I did exactly as you suggested.
This gives me entrezgene ids for certain genes/transcripts but for others it concatenates additional integer numbers:
For example,
1 genomepy transcript 89006 174659 . - . gene_id "100996442_13"; transcript_id "100996442_13";
1 genomepy exon 89006 91629 . - . gene_id "100996442_13"; transcript_id "100996442_13"; exon_number "1"; exon_id "100996442_13.1";
1 genomepy exon 92091 92240 . - . gene_id "100996442_13"; transcript_id "100996442_13"; exon_number "2"; exon_id "100996442_13.2";
Moreover, the transcript_id are now also composed of the entrezgene number.
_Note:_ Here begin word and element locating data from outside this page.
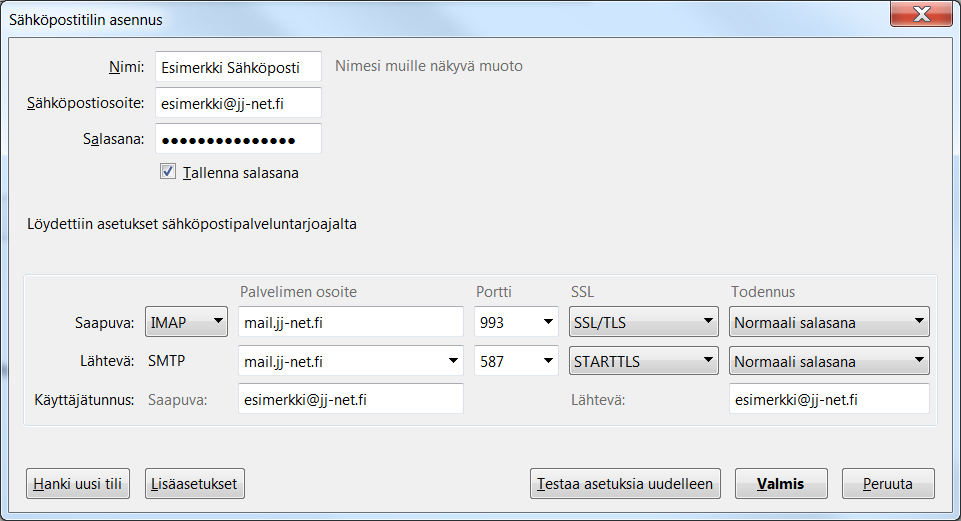Click the Nimi name input field

coord(238,67)

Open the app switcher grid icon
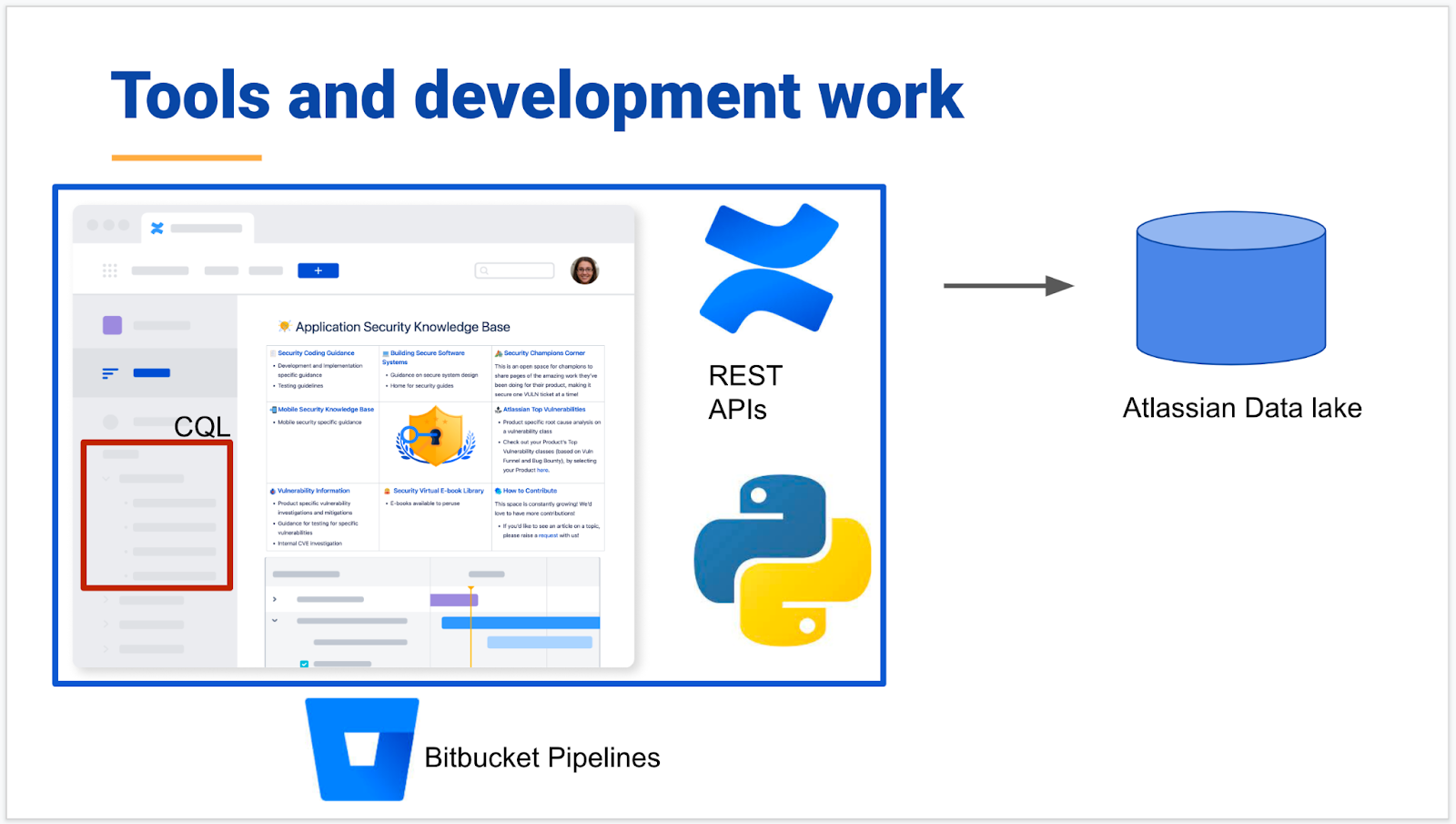[109, 270]
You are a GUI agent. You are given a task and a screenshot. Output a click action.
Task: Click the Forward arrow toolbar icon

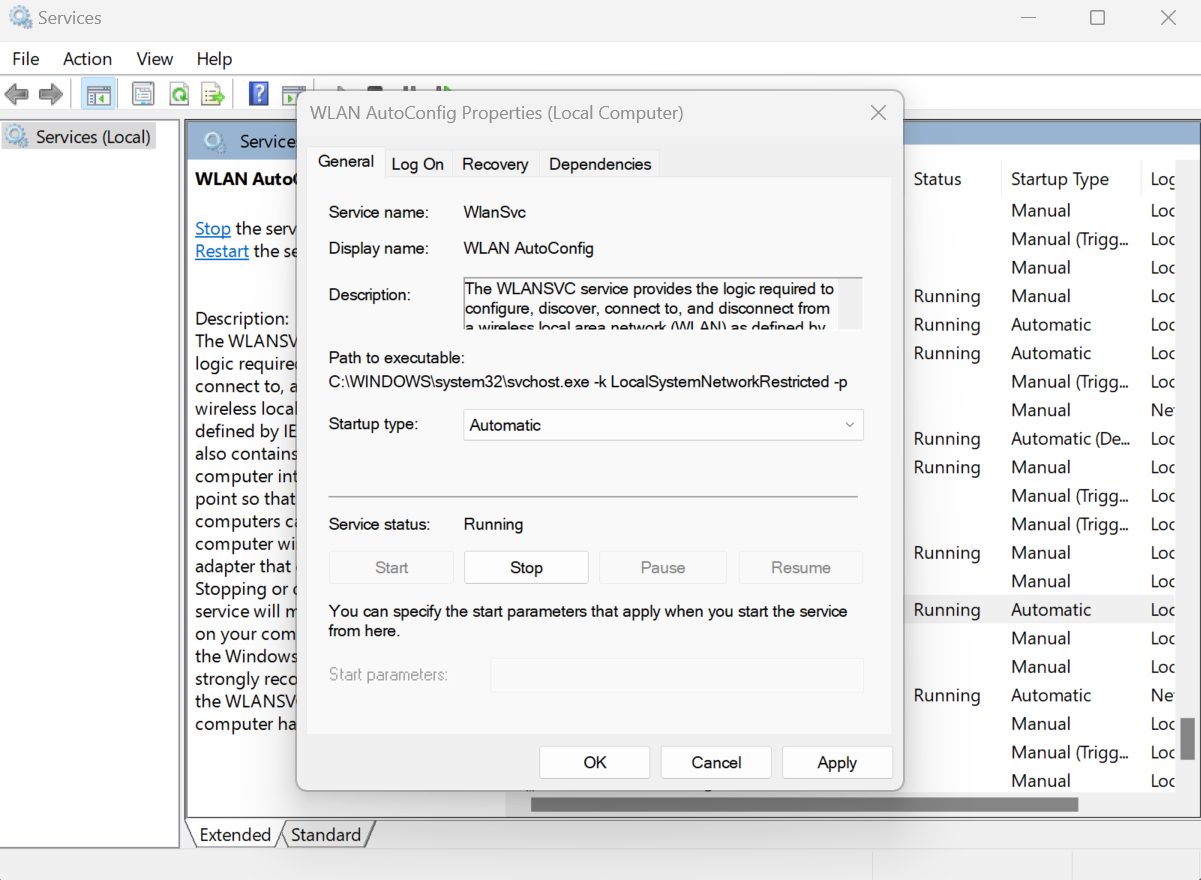pyautogui.click(x=50, y=95)
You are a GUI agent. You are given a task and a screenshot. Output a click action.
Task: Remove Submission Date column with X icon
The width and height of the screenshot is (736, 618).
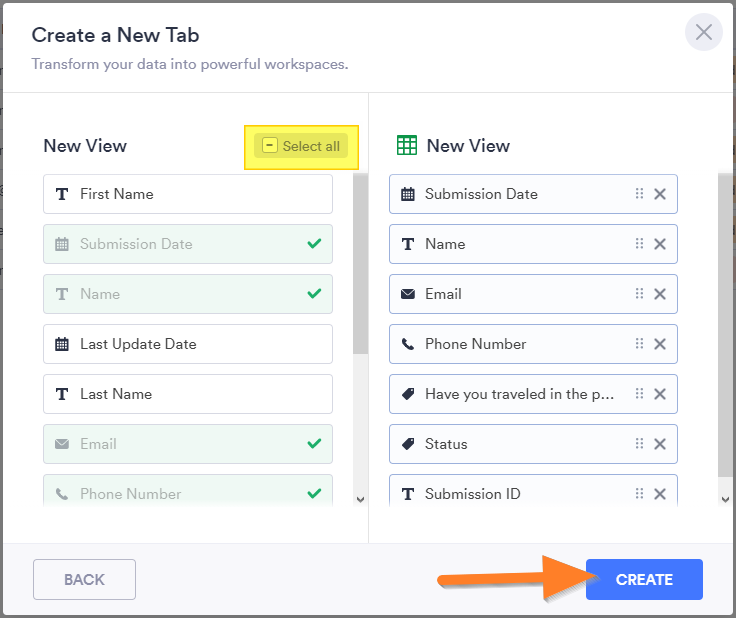(x=660, y=194)
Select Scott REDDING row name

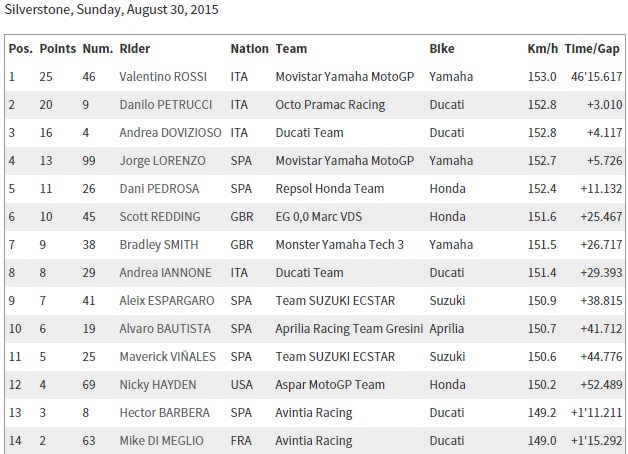[159, 216]
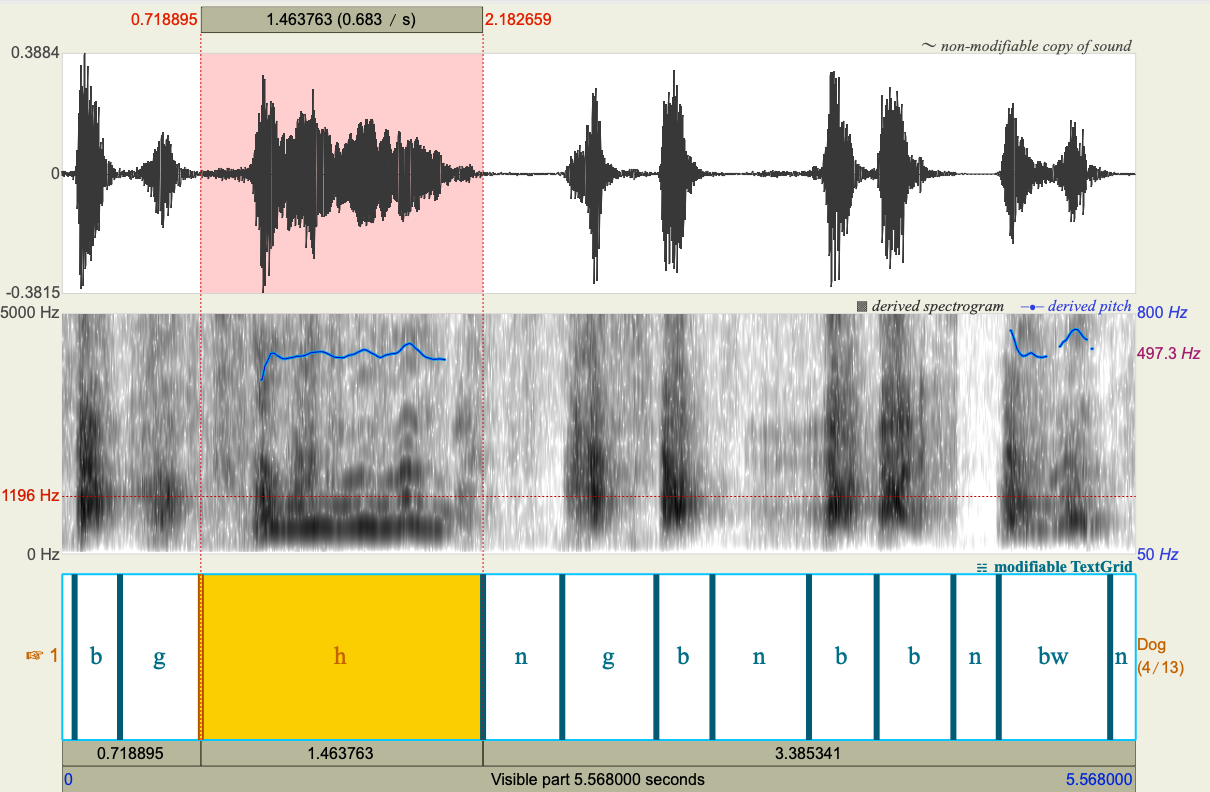
Task: Select the yellow interval labeled 'h'
Action: [x=340, y=657]
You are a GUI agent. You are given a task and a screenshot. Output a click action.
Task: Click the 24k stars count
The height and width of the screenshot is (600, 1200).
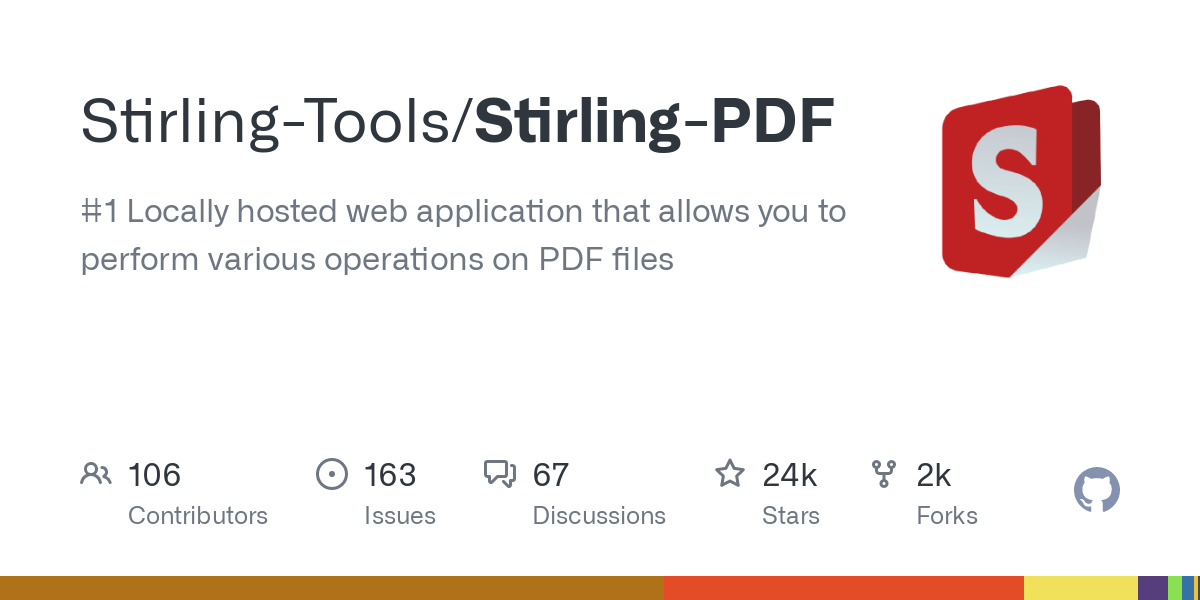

What I am thinking of is a gtf file with this structure
chr19 BestRefSeq exon 58347353 58347640 . - . gene_id "1"; gene_name "A1BG"; transcript_id "NM_130786.4"; description "alpha-1-B glycoprotein";
chr19 BestRefSeq exon 58350370 58350651 . - . gene_id "1"; gene_name "A1BG"; transcript_id "NM_130786.4"; description "alpha-1-B glycoprotein";
chr19 BestRefSeq exon 58351391 58351687 . - . gene_id "1"; gene_name "A1BG"; transcript_id "NM_130786.4"; description "alpha-1-B glycoprotein";
Entrezgene in "gene_id", gene symbol in "gene_name" and mRNA id in "transcript_id".
Is that possible with genomepy, or do you suggest to write my own code to get there?
Many thanks in advance,
R.
You might be able to parse this together from the intermediate files (they can be found here). I tried this, but the UCSC conversion tools that genomepy uses cannot handle the gtf file there.
If you want a richer gene annotation file, you might be better off going with GRCh38.p13 from Ensembl, or one of the hg38 annotations from UCSC:
$ genomepy annotation GRCh38.p13
16:08:48 | INFO | Ensembl
1 ensembl_havana gene 685679 686673 . - . gene_id "ENSG00000284662"; gene_version "1"; gene_name "OR4F16"; gene_source "ensembl_havana"; gene_biotype "protein_coding";
1 ensembl_havana transcript 685679 686673 . - . gene_id "ENSG00000284662"; gene_version "1"; transcript_id "ENST00000332831"; transcript_version "4"; gene_name "OR4F16"; gene_source "ensembl_havana"; gene_biotype "protein_coding"; transcript_name "OR4F16-201"; transcript_source "ensembl_havana"; transcript_biotype "protein_coding"; tag "CCDS"; ccds_id "CCDS41221"; tag "basic"; transcript_support_level "NA (assigned to previous version 3)";
16:09:51 | INFO | NCBI
NC_000001.11 genomepy transcript 11874 12227 . + . gene_id "DDX11L1"; transcript_id "rna-NR_046018.2"; gene_name "DDX11L1";
NC_000001.11 genomepy exon 11874 12227 . + . gene_id "DDX11L1"; transcript_id "rna-NR_046018.2"; exon_number "1"; exon_id "rna-NR_046018.2.1"; gene_name "DDX11L1";
$ genomepy annotation hg38 -p ucsc
16:11:12 | INFO | UCSC ncbiRefSeq
chr1 genomepy transcript 11874 14409 . + . gene_id "DDX11L1"; transcript_id "NR_046018.2"; gene_name "DDX11L1";
chr1 genomepy exon 11874 12227 . + . gene_id "DDX11L1"; transcript_id "NR_046018.2"; exon_number "1"; exon_id "NR_046018.2.1"; gene_name "DDX11L1";
16:11:15 | INFO | UCSC refGene
chr1 genomepy transcript 14362 29370 . - . gene_id "WASH7P"; transcript_id "NR_024540"; gene_name "WASH7P";
chr1 genomepy exon 14362 14829 . - . gene_id "WASH7P"; transcript_id "NR_024540"; exon_number "1"; exon_id "NR_024540.1"; gene_name "WASH7P";
16:11:18 | INFO | UCSC knownGene
chr1 genomepy transcript 11869 14409 . + . gene_id "ENST00000456328.2"; transcript_id "ENST00000456328.2";
chr1 genomepy exon 11869 12227 . + . gene_id "ENST00000456328.2"; transcript_id "ENST00000456328.2"; exon_number "1"; exon_id "ENST00000456328.2.1";
Nice!
Thanks also for the workaround solution.